Step into the world of probability distributions – learn how real world events are modeled and visualized.

## What are probability distributions?

Probability distributions show you the spread of results from a sample population – the lowest and highest values observed and everything in between – as well as the likelihood of observing a particular value – for example, a person who is 175cm tall.

The higher the line is on the y-axis – the vertical line – means the more values with that value on the x-axis – the horizontal line – were counted. So, it shows how frequently that value was observed.

Imagine you measured the height of everyone in your town. You would have a lot of people who were average height, and a few who were really tall or really short. A probability distribution allows you to easily visualize all this data.
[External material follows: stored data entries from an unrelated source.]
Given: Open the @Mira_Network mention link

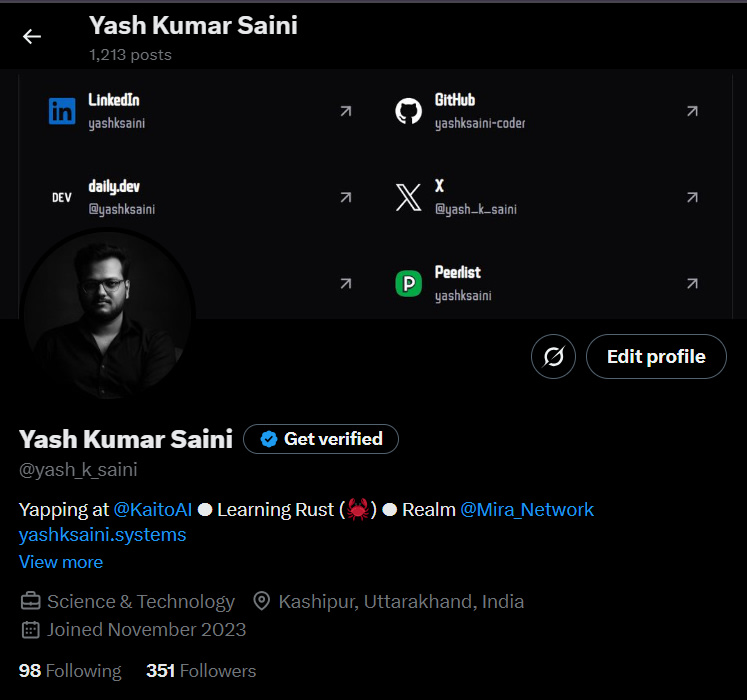Looking at the screenshot, I should click(x=527, y=510).
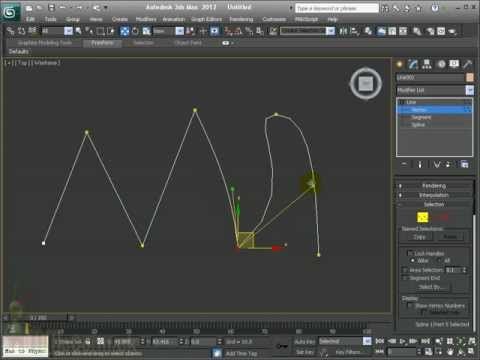Click the Pin Stack icon
Viewport: 480px width, 360px height.
(404, 164)
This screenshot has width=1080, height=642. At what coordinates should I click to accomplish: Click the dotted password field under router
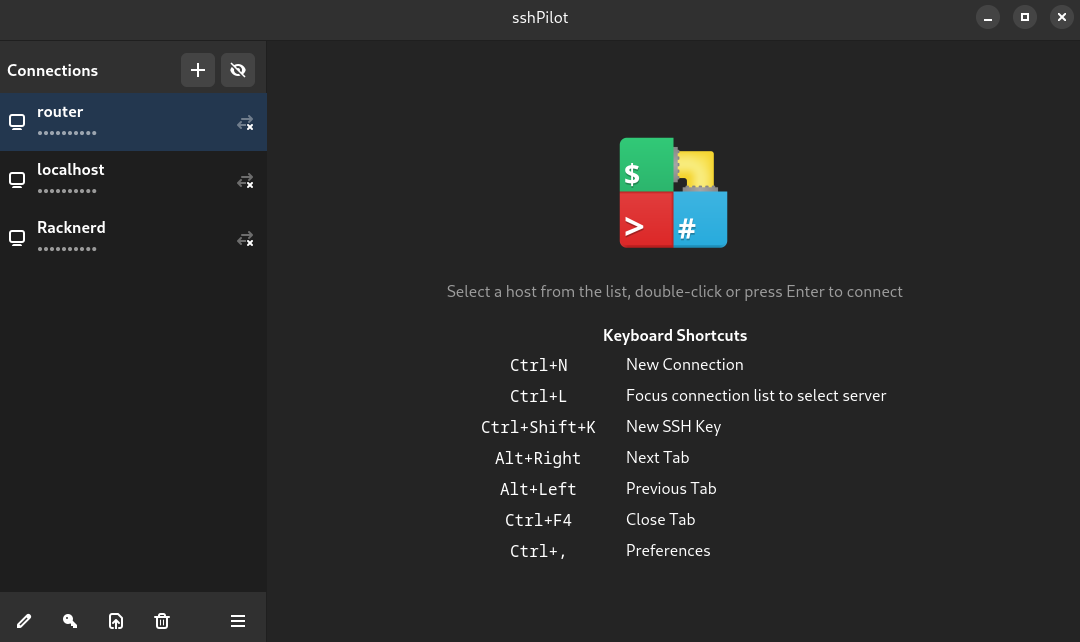67,130
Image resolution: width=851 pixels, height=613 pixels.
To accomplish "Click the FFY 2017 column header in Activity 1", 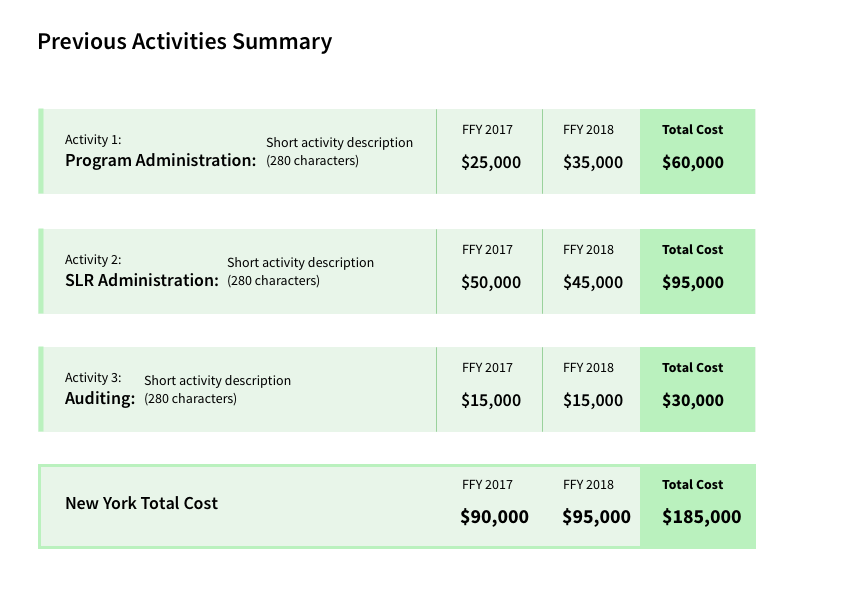I will (486, 129).

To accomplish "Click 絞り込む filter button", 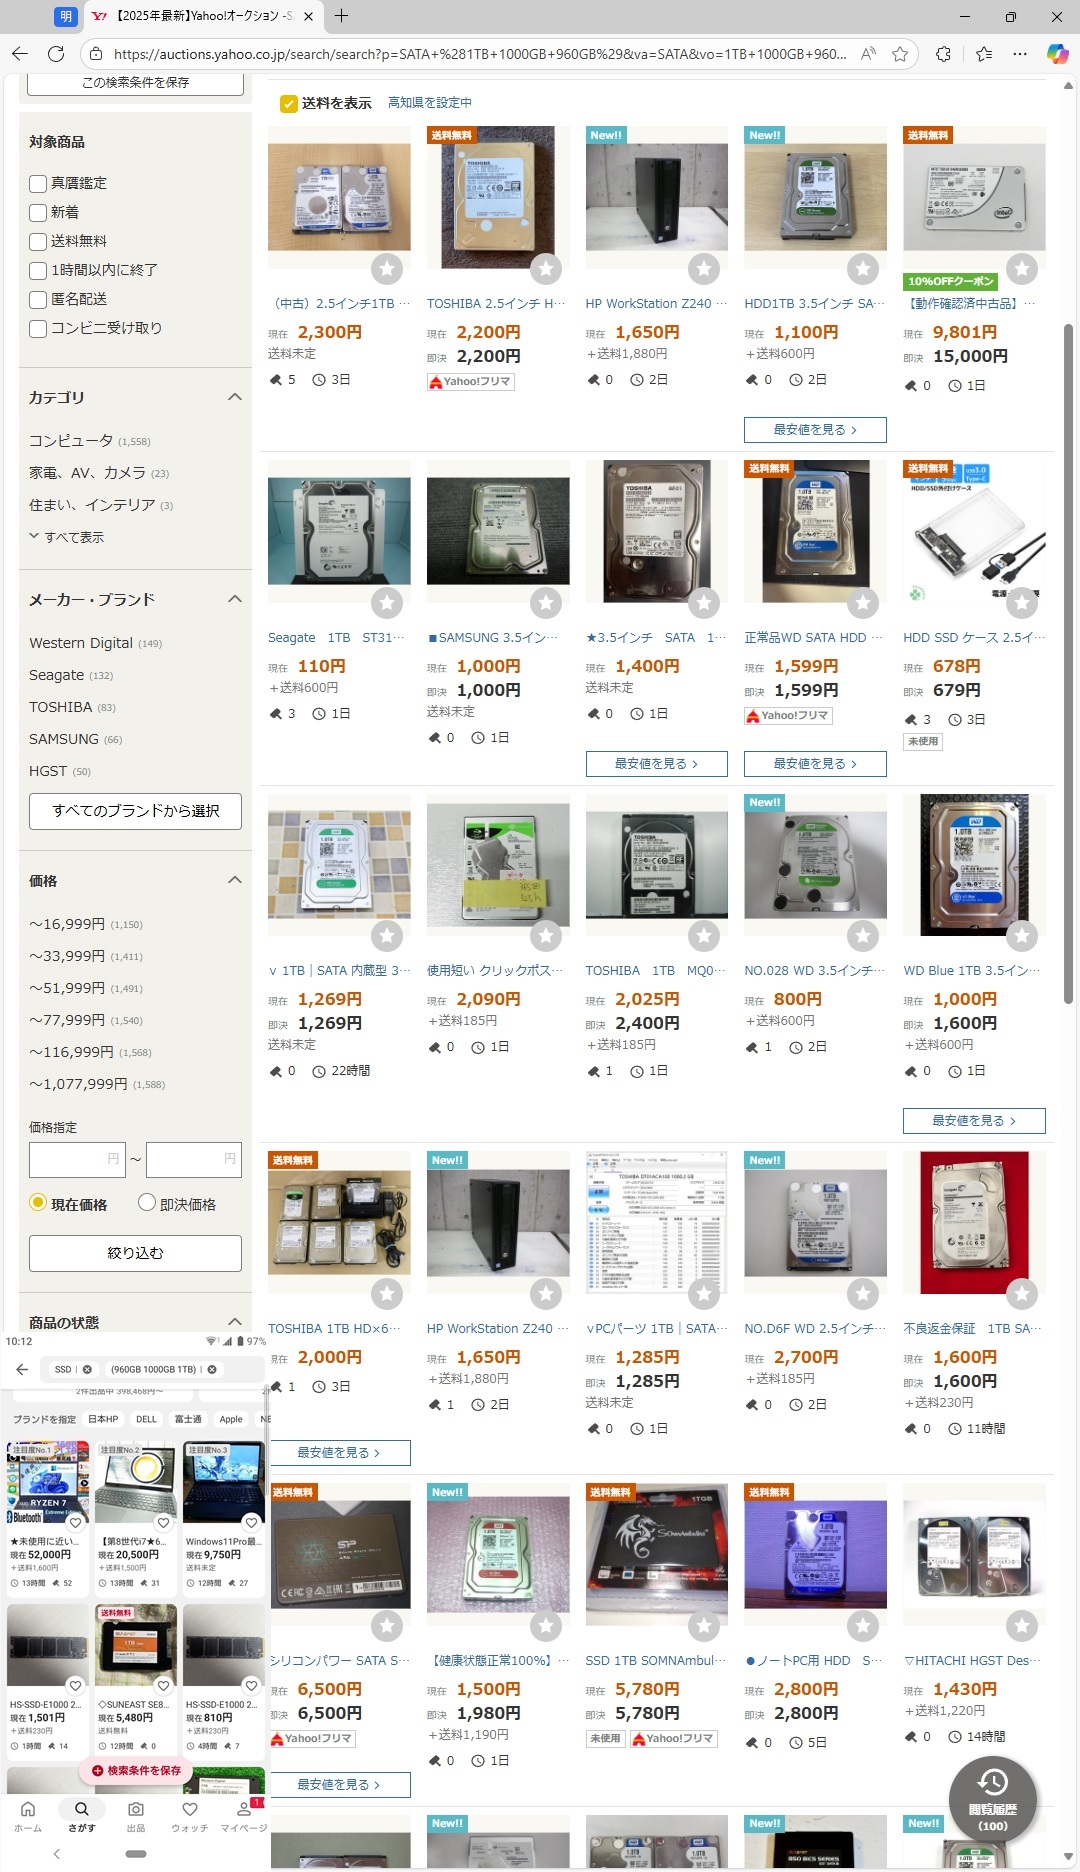I will click(x=135, y=1253).
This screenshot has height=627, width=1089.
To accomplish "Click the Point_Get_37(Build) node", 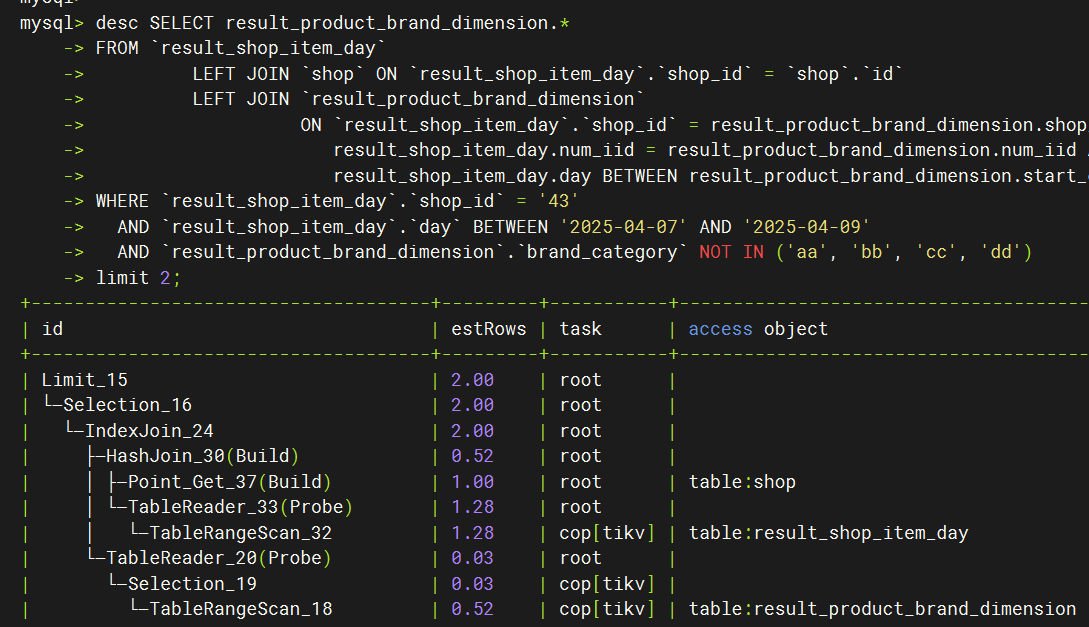I will pyautogui.click(x=229, y=482).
## The Central Limit Theorem

The central limit theorem states that no matter what the probability distribution of population from which the 100 observations came, the distribution of the sample means will always be a normal distribution. This allows us to make inferences about the population’s mean and standard deviation – and even conduct statistical tests that require data be normally distributed.

## How the Central Limit Theorem works

It’s time to picture the Central Limit Theorem in action. Imagine that we have a population of 2000, and we’re going to tackle a sample from that population. Let’s say we have a sample size of 100 – just 5% of the population – and measure the length of human index figures.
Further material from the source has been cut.